Clin Rehabil. 2024 May;38(5):664-677. doi: 10.1177/02692155241229285. Epub 2024 Feb 8.
Despite rising prevalence rates, no standard tool is available to identify individuals at risk of developing contractures. This study aimed to gain expert consensus on items for the development of the Observational Risk Assessment Tool for Contractures: Longitudinal Evaluation (ORACLE) for care home residents.
A two-round, online modified Delphi study.
Panellists were qualified healthcare professionals with a background in physiotherapy, occupational therapy, nursing, and rehabilitation medicine.
In the first round, the experts were asked to rate the predesigned list of items on a Likert scale while in the second round, consensus was sought in the areas of disagreement identified in the previous round.
The two rounds of the Delphi survey included 30 and 25 panellists, respectively. The average clinical and academic experience of the panellists was 22.2 years and 10.5 years, respectively. The panel demonstrated a high level of consensus regarding the clinical factors (10 out of 15 items); preventive care approaches (9 out of 10 items), and contextual factors (12 out of 13 items) ranging from 70% to 100%.

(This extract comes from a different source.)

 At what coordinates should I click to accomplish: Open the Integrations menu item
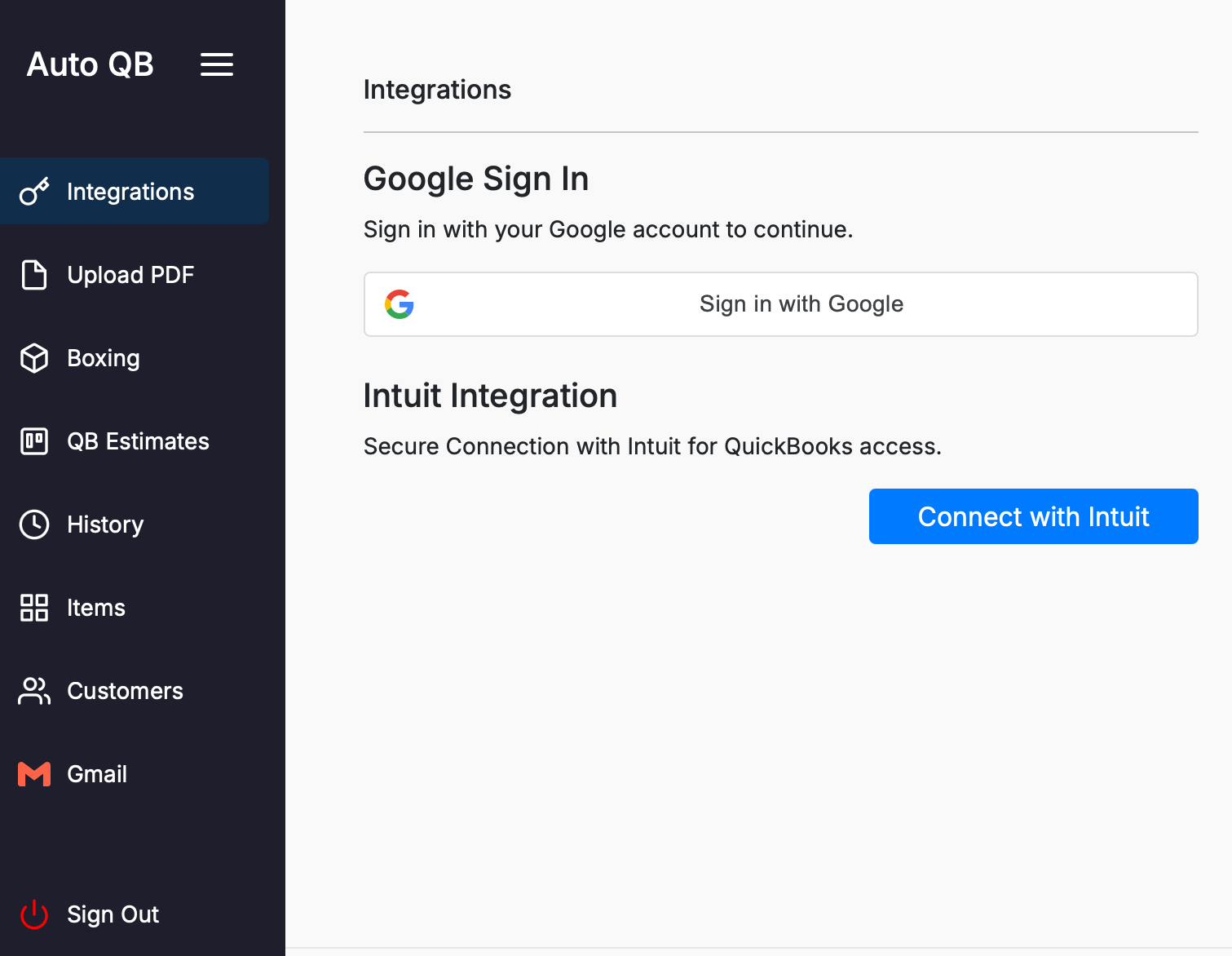click(130, 192)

This Delphi study determined expert consensus on items to be included in a contracture risk assessment tool (ORACLE). The items were related to factors associated with joint contractures, appropriate preventive care interventions, and potentially relevant contextual factors associated with care home settings. The promise of a risk assessment tool that includes these items has the capacity to reduce the risk of contracture development or progression and to trigger timely and appropriate referrals to help prevent further loss of function and independence.

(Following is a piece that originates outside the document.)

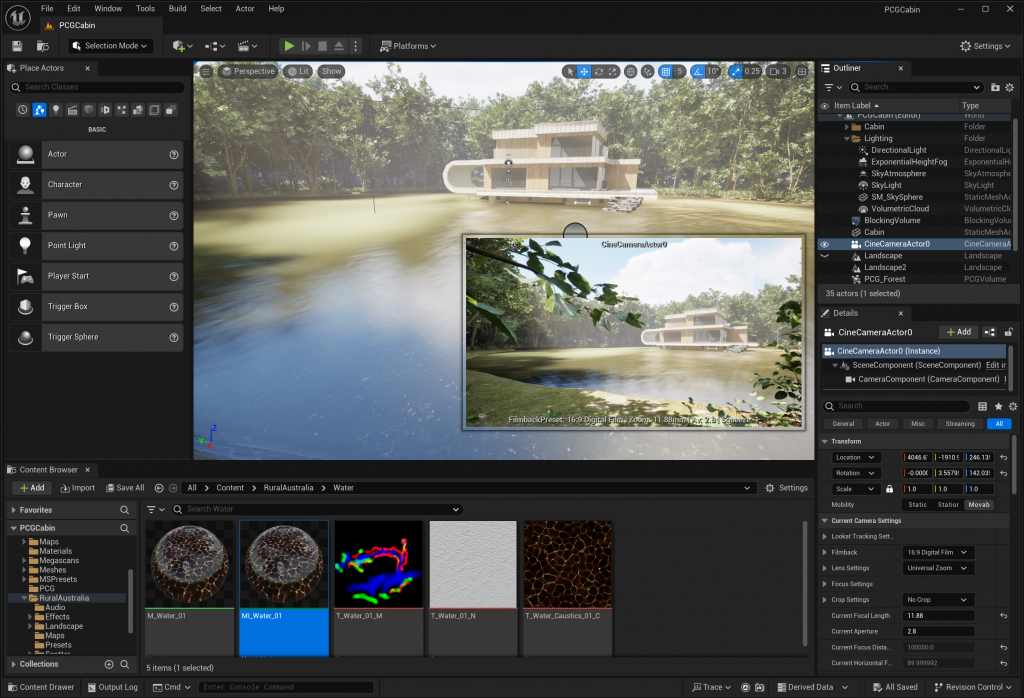The image size is (1024, 698).
Task: Select the rotate transform tool in viewport
Action: 599,72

尽管患病率不断上升,但仍缺乏可用于识别有发生挛缩风险的个体的标准工具。本研究旨在就制定长期评估用观察性挛缩风险评估工具(ORACLE)以用于护理院居民达成专家共识,该工具旨在识别有发生挛缩风险的个体。
两轮在线改良 Delphi 研究。
专家组成员为具有理疗、职业治疗、护理和康复医学背景的合格医疗保健专业人员。
在第一轮中,专家们被要求对预先设计的项目清单进行李克特量表评分;在第二轮中,针对上一轮意见不一致的领域寻求共识。
两轮 Delphi 调查分别纳入了 30 名和 25 名专家。专家的平均临床和学术经验分别为 22.2 年和 10.5 年。专家组在临床因素(15 项中的 10 项)、预防保健方法(10 项中的 9 项)和环境因素(13 项中的 12 项)方面达成了高度共识,共识率为 70%至 100%。
这项 Delphi 研究确定了挛缩风险评估工具(ORACLE)中包含的项目的专家共识。这些项目与关节挛缩相关的因素、适当的预防保健干预措施以及与护理院环境相关的潜在相关环境因素有关。包含这些项目的风险评估工具有望降低挛缩发展或进展的风险,并及时进行适当的转介,以防止进一步丧失功能和独立性。